Columbia AI Summit - poster contribution

Eye-Track-ML: A Machine Learning Pipeline for Automated Frame-by-Frame Coding of Eye-Tracking Videos

Our project, Eye-Track-ML, is a pipeline for automating eye-tracking video analysis using computer vision models, YOLO and SAM. We developed this solution to address the challenge of manually coding over 6+ hours of video data (600,000 frames) from our infant event representation study. The pipeline combines YOLOv11 for image classification and object detection with SAM2.1 for object segmentation. For event labeling our pipeline achieves 100% accuracy, and for object labeling we achieve ~94.26% accuracy. In other words, with Eye-Track-ML, 100% of the classificaiton coding and ~94% of the object coding is automated!

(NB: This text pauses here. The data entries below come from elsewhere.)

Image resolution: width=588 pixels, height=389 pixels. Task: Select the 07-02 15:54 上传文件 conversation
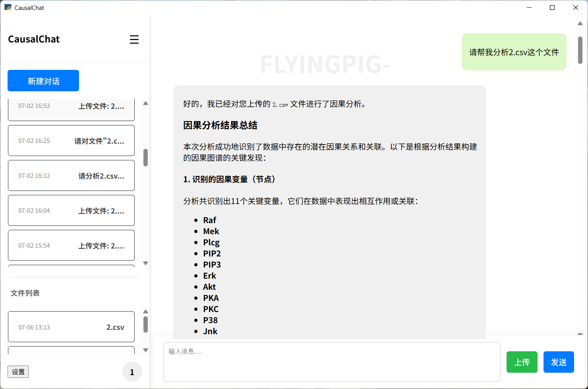pos(71,245)
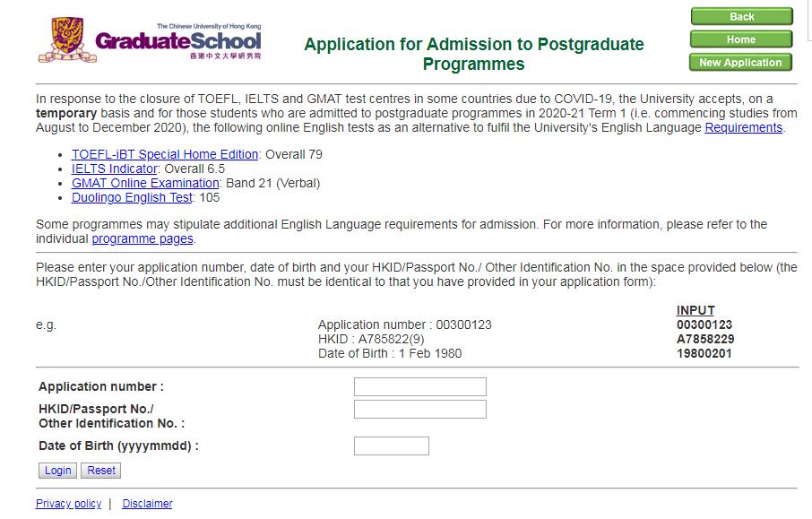Open the English Language Requirements link
812x519 pixels.
[x=743, y=127]
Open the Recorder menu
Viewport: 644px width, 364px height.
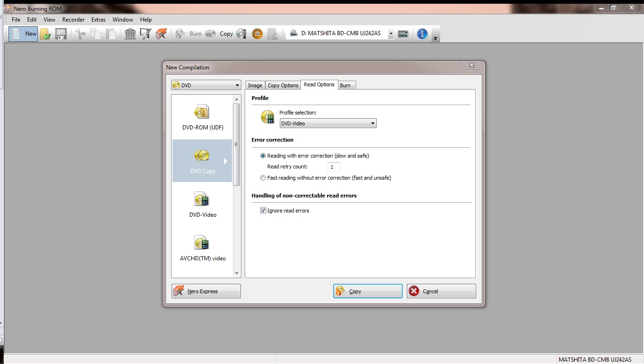point(73,20)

Our pipeline involves six sequential steps: breaking videos into frames, classifying events, detecting objects, mapping gaze positions to semantic entities, consolidating results into participant datasheets, and verifying results. The combined SAM+YOLO approach with 10px mask dilation achieves 94.24% accuracy, outperforming the YOLO-only approach by 5.36%.

Despite the high accuracy of our automated approach, we found that human verification remains necessary for detecting subtle patterns and edge cases. However, our system establishes a strong baseline for consistency, requiring human verifiers to correct only about 6% of data points. This is a dramatic reduction in manual labor. potentially transforming how eye-tracking studies are conducted in cognitive neuroscience research.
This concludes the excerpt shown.